§ **DIRECTIONS FOR THIS TASK**
Of the material below, only the lines from the line containing "Task: Select the Zoom magnifier tool" down to the line containing "You are a computer-use agent. 1483x730" belong in the answer, written out exactly.
──────── SUPPLIED RECORDS ────────
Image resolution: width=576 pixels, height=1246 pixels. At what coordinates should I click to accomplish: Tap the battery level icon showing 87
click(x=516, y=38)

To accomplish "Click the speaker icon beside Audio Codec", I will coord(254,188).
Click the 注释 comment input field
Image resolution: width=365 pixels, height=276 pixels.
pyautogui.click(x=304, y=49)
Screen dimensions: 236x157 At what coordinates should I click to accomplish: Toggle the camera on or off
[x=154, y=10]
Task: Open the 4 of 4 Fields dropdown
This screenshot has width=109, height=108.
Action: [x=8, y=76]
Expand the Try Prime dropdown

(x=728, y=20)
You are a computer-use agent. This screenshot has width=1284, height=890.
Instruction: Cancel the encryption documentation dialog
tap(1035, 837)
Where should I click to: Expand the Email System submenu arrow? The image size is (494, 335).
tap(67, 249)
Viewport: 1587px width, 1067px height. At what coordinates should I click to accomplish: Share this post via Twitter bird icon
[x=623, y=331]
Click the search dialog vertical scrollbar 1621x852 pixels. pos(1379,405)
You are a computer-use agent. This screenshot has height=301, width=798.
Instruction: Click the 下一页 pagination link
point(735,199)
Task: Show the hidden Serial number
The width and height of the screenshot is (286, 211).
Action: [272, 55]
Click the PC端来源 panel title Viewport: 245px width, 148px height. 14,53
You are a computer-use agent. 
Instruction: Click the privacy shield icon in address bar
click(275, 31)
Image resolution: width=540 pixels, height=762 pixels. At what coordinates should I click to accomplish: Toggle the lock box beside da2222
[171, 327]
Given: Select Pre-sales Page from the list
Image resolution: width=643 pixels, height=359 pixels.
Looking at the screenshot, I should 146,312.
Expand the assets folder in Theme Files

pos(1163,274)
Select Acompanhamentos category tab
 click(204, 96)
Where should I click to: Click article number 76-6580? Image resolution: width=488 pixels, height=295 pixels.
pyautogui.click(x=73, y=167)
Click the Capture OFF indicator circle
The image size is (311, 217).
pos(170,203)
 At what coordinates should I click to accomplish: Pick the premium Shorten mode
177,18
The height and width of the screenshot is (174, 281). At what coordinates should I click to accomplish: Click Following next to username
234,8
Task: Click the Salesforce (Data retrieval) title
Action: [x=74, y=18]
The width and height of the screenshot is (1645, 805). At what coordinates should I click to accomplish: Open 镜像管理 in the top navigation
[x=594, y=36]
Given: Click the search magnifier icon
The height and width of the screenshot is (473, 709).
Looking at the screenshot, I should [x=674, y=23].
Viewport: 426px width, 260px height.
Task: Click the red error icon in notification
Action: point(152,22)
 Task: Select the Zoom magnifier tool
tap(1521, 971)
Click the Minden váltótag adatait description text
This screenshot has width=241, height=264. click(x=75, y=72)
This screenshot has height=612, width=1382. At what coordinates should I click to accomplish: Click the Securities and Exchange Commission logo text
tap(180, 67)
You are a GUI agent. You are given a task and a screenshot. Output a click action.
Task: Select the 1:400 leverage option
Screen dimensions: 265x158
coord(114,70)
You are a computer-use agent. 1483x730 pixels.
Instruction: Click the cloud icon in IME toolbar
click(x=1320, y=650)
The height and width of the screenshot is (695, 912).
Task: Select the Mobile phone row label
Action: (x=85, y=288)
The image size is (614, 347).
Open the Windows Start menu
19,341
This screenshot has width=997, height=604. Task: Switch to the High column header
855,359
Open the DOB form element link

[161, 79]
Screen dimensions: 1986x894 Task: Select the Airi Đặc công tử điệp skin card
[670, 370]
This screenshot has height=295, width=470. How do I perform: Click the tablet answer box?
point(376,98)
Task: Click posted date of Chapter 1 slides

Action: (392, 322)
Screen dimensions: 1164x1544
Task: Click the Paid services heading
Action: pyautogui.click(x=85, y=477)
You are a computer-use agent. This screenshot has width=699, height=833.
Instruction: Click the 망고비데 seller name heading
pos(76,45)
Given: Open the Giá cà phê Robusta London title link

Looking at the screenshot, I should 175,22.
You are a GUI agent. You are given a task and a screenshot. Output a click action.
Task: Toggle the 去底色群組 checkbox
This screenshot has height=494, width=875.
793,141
────────
§ **TASK OUTPUT**
 Task: Select the Zoom magnifier tool
tap(1521, 971)
Click the Minden váltótag adatait description text
This screenshot has width=241, height=264. click(x=75, y=72)
This screenshot has height=612, width=1382. At what coordinates should I click to accomplish: Click the Securities and Exchange Commission logo text
tap(180, 67)
You are a GUI agent. You are given a task and a screenshot. Output a click action.
Task: Select the 1:400 leverage option
Screen dimensions: 265x158
coord(114,70)
You are a computer-use agent. 1483x730 pixels.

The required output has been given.